Back jacket, Einaudi 1997. 

"How many of our roots come from the books we have read? All, many, a little, or none, depending on the environment in which we are born, our temperament, and the labyrinth that fate has assigned to us. There are no rules: Christopher Columbus’s logbooks make for pithy reading but they contain no trace of a literary input; they are redolent of the man of adventure, the merchant and the politician, no more.
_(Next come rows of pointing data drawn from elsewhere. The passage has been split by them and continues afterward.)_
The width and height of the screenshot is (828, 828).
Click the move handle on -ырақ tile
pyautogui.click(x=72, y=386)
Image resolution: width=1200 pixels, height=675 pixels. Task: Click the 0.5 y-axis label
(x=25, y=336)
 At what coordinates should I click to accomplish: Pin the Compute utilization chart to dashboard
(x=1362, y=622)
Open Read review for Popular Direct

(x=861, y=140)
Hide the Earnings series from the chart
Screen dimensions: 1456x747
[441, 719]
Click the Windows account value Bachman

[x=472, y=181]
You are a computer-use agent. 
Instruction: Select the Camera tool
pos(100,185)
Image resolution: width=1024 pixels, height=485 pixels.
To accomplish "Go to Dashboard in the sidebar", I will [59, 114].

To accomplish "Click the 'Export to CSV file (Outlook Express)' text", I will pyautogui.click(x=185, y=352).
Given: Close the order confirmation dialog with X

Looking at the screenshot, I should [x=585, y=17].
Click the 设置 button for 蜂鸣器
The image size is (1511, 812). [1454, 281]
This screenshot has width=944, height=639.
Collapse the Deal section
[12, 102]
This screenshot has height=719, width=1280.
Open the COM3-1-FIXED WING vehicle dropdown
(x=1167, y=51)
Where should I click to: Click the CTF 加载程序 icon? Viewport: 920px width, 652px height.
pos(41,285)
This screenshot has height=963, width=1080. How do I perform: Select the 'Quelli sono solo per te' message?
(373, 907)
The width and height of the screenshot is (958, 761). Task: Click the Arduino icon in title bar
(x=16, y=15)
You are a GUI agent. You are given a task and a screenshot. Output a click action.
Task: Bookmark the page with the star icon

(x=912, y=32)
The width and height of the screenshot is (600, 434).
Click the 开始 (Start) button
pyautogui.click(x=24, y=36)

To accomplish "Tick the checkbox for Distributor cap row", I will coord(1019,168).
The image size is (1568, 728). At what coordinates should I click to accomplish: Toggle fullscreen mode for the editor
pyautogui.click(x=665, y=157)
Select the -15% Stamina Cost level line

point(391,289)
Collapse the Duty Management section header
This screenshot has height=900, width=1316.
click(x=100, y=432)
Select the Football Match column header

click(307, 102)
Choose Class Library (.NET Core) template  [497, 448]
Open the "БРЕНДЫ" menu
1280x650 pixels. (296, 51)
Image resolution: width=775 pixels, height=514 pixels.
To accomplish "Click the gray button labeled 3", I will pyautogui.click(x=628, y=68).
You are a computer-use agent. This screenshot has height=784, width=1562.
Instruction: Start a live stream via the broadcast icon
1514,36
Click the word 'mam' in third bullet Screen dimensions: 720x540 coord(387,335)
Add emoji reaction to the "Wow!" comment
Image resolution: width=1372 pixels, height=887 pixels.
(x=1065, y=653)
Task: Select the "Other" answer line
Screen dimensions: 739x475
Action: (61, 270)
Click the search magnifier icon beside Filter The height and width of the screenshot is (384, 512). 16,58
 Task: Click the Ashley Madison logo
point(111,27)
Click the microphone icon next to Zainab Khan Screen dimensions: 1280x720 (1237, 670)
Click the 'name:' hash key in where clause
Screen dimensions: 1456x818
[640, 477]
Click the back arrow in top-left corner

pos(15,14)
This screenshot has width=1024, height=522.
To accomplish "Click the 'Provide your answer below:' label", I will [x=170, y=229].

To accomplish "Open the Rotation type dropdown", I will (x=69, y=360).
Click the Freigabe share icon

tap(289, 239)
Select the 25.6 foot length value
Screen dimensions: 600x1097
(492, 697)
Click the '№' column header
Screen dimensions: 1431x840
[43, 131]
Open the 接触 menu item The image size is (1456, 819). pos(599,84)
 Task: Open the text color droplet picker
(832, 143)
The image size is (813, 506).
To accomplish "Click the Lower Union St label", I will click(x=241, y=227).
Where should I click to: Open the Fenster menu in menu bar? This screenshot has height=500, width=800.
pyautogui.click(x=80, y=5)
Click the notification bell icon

At the other extreme, Anatole France remains a master of life and an amiable companion of the road, and yet his many books seem to derive from other books which are themselves bookish.
Always inclined to a hybrid input, I accepted willingly and with curiosity the proposal to compile a 'personal anthology,' not in the Borgesian sense of an auto-anthology but in that of a harvesting, retrospectively and in good faith, which would bring to light the possible traces of what has been read on what has been written. I accepted it as a bloodless experiment and to observe the effects.
[…]

As regards the individual texts and authors, or the passages within the work of each author, the choice was sincere, and almost automatic. I have a habit of placing my favorite books on the same shelf, independently of their theme and their age, and all are profusely underlined in the places that I love to reread: so I have not had to work very hard. Now, in the ultimate compilation, I notice a pattern that was not in the program, the more so because I didn’t have a program. More or less all the choices contain or imply a tension. More or less all show the effects of the fundamental dichotomies customary in the destiny of every conscious person: falsehood/truth, laughter/tears, judgment/folly, hope/despair, triumph/disaster". 

Levi, “Introduction,” Roots 2001; pp. 3, 7-8.